## Given information:
================================

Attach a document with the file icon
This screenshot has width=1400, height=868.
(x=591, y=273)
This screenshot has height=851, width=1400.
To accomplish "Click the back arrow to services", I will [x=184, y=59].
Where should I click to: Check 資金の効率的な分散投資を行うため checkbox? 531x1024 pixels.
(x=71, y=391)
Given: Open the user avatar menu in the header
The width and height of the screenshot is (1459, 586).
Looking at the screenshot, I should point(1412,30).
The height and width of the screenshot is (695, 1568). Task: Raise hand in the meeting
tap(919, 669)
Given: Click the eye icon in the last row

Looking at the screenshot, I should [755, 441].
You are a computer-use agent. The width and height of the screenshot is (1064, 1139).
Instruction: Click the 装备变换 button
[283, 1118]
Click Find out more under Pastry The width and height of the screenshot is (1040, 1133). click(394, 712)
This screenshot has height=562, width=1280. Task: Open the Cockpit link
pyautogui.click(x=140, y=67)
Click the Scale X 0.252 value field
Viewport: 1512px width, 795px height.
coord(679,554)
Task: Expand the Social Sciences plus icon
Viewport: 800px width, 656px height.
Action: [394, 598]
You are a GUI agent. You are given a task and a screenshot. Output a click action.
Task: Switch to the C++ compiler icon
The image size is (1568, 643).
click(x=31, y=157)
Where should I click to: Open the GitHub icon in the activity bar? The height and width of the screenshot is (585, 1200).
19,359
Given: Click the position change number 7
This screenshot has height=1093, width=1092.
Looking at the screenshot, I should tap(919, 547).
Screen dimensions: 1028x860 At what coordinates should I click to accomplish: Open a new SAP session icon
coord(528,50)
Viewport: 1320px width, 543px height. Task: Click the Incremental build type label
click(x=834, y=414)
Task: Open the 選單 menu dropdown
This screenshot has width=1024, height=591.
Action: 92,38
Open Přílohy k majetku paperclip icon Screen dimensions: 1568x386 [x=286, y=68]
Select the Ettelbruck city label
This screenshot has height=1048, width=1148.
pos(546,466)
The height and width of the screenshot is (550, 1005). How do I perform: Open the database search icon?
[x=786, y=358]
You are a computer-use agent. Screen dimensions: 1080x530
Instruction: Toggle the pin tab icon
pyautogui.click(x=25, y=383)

================================

## What you have to do:
Repeat the whole listing, keeping every word exactly as it is.

## Solution to the problem:
Attach a document with the file icon
This screenshot has width=1400, height=868.
(x=591, y=273)
This screenshot has height=851, width=1400.
To accomplish "Click the back arrow to services", I will [x=184, y=59].
Where should I click to: Check 資金の効率的な分散投資を行うため checkbox? 531x1024 pixels.
(x=71, y=391)
Given: Open the user avatar menu in the header
The width and height of the screenshot is (1459, 586).
Looking at the screenshot, I should point(1412,30).
The height and width of the screenshot is (695, 1568). Task: Raise hand in the meeting
tap(919, 669)
Given: Click the eye icon in the last row

Looking at the screenshot, I should [755, 441].
You are a computer-use agent. The width and height of the screenshot is (1064, 1139).
Instruction: Click the 装备变换 button
[283, 1118]
Click Find out more under Pastry The width and height of the screenshot is (1040, 1133). click(394, 712)
This screenshot has height=562, width=1280. Task: Open the Cockpit link
pyautogui.click(x=140, y=67)
Click the Scale X 0.252 value field
Viewport: 1512px width, 795px height.
coord(679,554)
Task: Expand the Social Sciences plus icon
Viewport: 800px width, 656px height.
Action: [394, 598]
You are a GUI agent. You are given a task and a screenshot. Output a click action.
Task: Switch to the C++ compiler icon
The image size is (1568, 643).
click(x=31, y=157)
Where should I click to: Open the GitHub icon in the activity bar? The height and width of the screenshot is (585, 1200).
19,359
Given: Click the position change number 7
This screenshot has height=1093, width=1092.
Looking at the screenshot, I should tap(919, 547).
Screen dimensions: 1028x860 At what coordinates should I click to accomplish: Open a new SAP session icon
coord(528,50)
Viewport: 1320px width, 543px height. Task: Click the Incremental build type label
click(x=834, y=414)
Task: Open the 選單 menu dropdown
This screenshot has width=1024, height=591.
Action: 92,38
Open Přílohy k majetku paperclip icon Screen dimensions: 1568x386 [x=286, y=68]
Select the Ettelbruck city label
This screenshot has height=1048, width=1148.
pos(546,466)
The height and width of the screenshot is (550, 1005). How do I perform: Open the database search icon?
[x=786, y=358]
You are a computer-use agent. Screen dimensions: 1080x530
Instruction: Toggle the pin tab icon
pyautogui.click(x=25, y=383)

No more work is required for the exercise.